Technological advances have been central to improvement in surgical outcomes. More so than physicians in other specialties, surgeons are often required or expected to innovate and adjust their technique in order to improve outcomes (1,2). While the development of new techniques and technologies is critical for the broad advancement of surgery as a field, the individuals involved in innovation face multiple ethical challenges.

Innovation in surgery exists on a spectrum, ranging from minor intra-operative adjustments to completely new devices and technologies. The most subtle of these innovations are small adjustments made by individual surgeons in response to intra-operative challenges or emergent scenarios. These minor modifications, as well as more significant changes to procedures that fall short of introducing new technologies, are often not subject to strict scrutiny or a standardized review process. Multiple frameworks have been developed for the assessment of innovations in surgery, including the IDEAL framework, but these are only used sparingly (3,4). Considering that there is no broad consensus for what constitutes an innovation, it is not surprising that these minor changes in surgical techniques have been difficult to regulate (5).

Truly novel technologies are more easily recognizable and are required to go through a more rigorous process for approval. As discussed in guidelines from the Society of American Gastrointestinal and Endoscopic Surgeons (SAGES), the term “new technology” generally indicates the introduction of new devices or instruments rather than new procedures (6). To ensure patient safety, these new devices are subject to approval by the Food and Drug Administration (FDA) before they can be widely implemented. Even this process has limitations, however, and several ethical considerations must be regularly considered throughout development and implementation. In this paper we will outline four ethical concerns central to the development of new technologies: challenges to informed consent due to the appeal to novelty, conflicts of interest, the transition from innovation to accepted practice, and the challenge of long-term oversight.

Informed consent and the appeal to novelty

The appeal to novelty (argumentum ad novitatem) is a well-known fallacy, stating that something new must be better or improved from the status quo. This logical pitfall can affect any industry, but may be particularly prevalent with the introduction of new medical treatments (7). Both surgeons and patients are susceptible to this fallacy, and it can have significant implications for the informed consent process.

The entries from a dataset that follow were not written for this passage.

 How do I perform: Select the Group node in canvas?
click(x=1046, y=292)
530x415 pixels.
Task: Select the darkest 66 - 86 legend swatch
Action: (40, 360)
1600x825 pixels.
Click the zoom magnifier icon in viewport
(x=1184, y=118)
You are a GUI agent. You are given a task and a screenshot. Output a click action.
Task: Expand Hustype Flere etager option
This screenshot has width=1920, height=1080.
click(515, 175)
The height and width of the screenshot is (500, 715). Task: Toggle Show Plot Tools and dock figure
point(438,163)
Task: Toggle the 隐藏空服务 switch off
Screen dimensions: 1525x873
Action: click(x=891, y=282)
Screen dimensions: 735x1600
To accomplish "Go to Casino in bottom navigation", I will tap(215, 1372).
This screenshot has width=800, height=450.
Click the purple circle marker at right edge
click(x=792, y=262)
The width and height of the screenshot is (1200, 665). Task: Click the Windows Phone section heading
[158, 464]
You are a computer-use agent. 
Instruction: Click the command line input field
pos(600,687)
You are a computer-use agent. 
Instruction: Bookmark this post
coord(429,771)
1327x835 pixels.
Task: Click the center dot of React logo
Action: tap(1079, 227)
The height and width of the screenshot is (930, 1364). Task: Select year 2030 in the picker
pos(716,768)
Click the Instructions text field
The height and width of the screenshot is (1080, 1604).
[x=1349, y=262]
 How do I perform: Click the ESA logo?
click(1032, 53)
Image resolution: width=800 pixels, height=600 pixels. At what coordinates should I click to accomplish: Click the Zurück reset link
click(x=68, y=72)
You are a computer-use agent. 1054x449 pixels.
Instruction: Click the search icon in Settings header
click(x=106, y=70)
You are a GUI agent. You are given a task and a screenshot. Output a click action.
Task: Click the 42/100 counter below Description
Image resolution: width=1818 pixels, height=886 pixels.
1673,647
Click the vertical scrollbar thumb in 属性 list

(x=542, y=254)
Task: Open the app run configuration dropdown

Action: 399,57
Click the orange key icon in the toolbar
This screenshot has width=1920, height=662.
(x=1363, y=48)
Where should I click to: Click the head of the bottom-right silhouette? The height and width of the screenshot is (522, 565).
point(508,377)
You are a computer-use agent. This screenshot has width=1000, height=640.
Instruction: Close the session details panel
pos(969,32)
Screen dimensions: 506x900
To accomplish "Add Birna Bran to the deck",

Most surgical advances build upon prior accepted standards of care. Given that a reasonable or proven approach already exists in most cases of innovation, the development of new technology must be rooted in the belief that it can improve outcomes. This belief by the surgeon is natural yet it may lead to an overconfidence in the new technology that is not yet supported by data. Rogers and Johnson discussed this tendency in a 2013 paper on countering bias in informed consent, commenting that the surgeon’s optimism regarding a new treatment can lead to a “bias blind spot” (8). This blind spot, borne out of the appeal to novelty, may affect how a surgeon presents information when obtaining consent. Beyond potentially overestimating the benefits of a new technology, surgeons presenting an innovative treatment risk discounting more evidence-based standards of care. Any biased delivery of information on the part of the surgeon, conscious or not, comes into direct conflict with the principle of patient autonomy. This is even more problematic as patients will likely assume a surgeon is experienced in the use of any intra-operative technology unless they are explicitly told otherwise (1). To obtain truly informed consent, surgeons must consciously combat the appeal to novelty and their inherent biases when delivering information about new technologies.

In addition to their own potential biases, surgeons must consider how the appeal to novelty can influence patient decision-making in the consent process. Patients are in a vulnerable position before surgery, and this may make them even more susceptible to the appeal to novelty. Even if surgeons provide the appropriate information about an innovative technology there is a risk that patients will overvalue new approaches. This is particularly concerning with the newest technologies since the risks cannot be accurately known or discussed for something that is truly novel. In the absence of known risks, patients may specifically seek novel procedures and even pressure surgeons to perform them (5). Acknowledging this tendency and taking measures to reduce its impact are essential steps in upholding the integrity of the informed consent process.

Conflicts of interest

The introduction of a new technology into the operating room involves multiple stakeholders including the patient, the surgeon, the broader healthcare system, and medical industry. Implicitly, all parties share the same primary goal to improve outcomes either on an individual or population level. For the patient this is personal, but each other party is primarily motivated at least abstractly by the principle of beneficence. Without the central objective of improving patient care, there would be no impetus for innovation.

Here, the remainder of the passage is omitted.